**Task to carry out**
Pictures aside, the output must consist of the lines from the one containing "Open FileZilla from the taskbar" through the end of the data, reproduced exactly.

Records for the exercise Block Start

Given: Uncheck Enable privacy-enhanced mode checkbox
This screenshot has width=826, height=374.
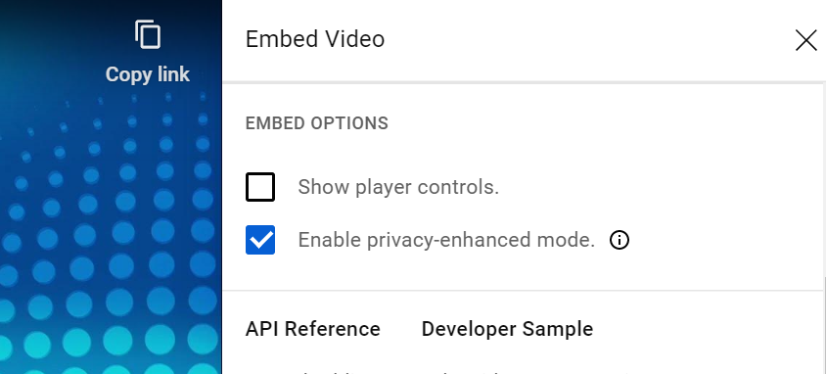Looking at the screenshot, I should pyautogui.click(x=260, y=240).
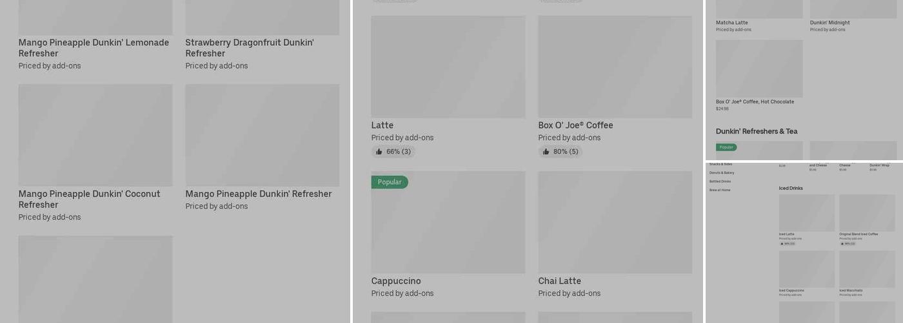Go to the Donuts & Bakery category

[x=722, y=172]
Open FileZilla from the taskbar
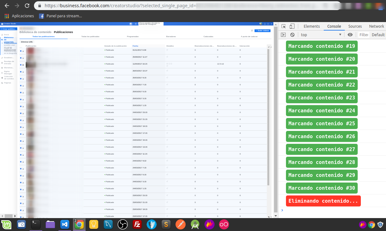This screenshot has height=231, width=386. tap(137, 224)
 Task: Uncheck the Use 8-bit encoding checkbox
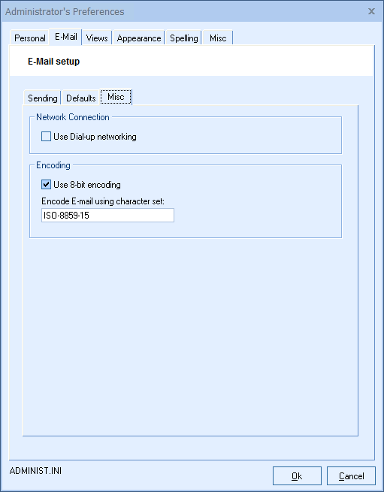46,185
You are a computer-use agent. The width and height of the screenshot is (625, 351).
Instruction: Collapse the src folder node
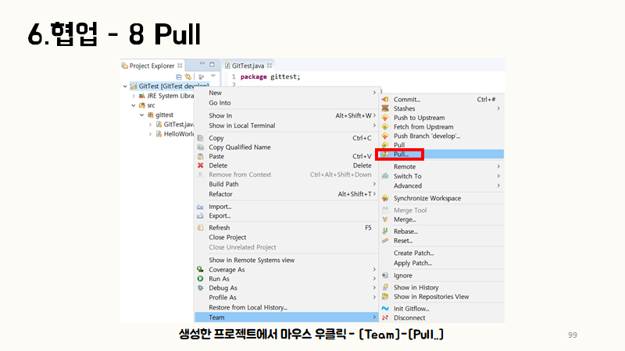point(133,105)
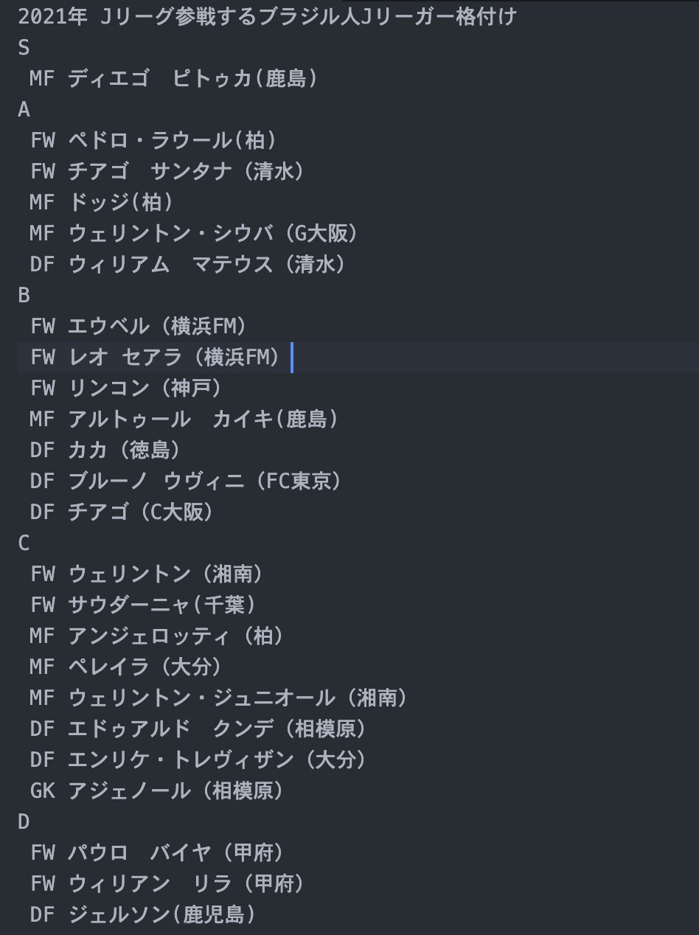Place cursor on ディエゴ ピトゥカ(鹿島) line
The image size is (699, 935).
(x=174, y=78)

Records for the exercise Block End

**Solved problem**
Open FileZilla from the taskbar
This screenshot has height=231, width=386. tap(137, 224)
 Task: Uncheck the Use 8-bit encoding checkbox
46,185
You are a computer-use agent. The width and height of the screenshot is (625, 351).
Instruction: Collapse the src folder node
point(133,105)
Place cursor on ディエゴ ピトゥカ(鹿島) line
The image size is (699, 935).
(x=174, y=78)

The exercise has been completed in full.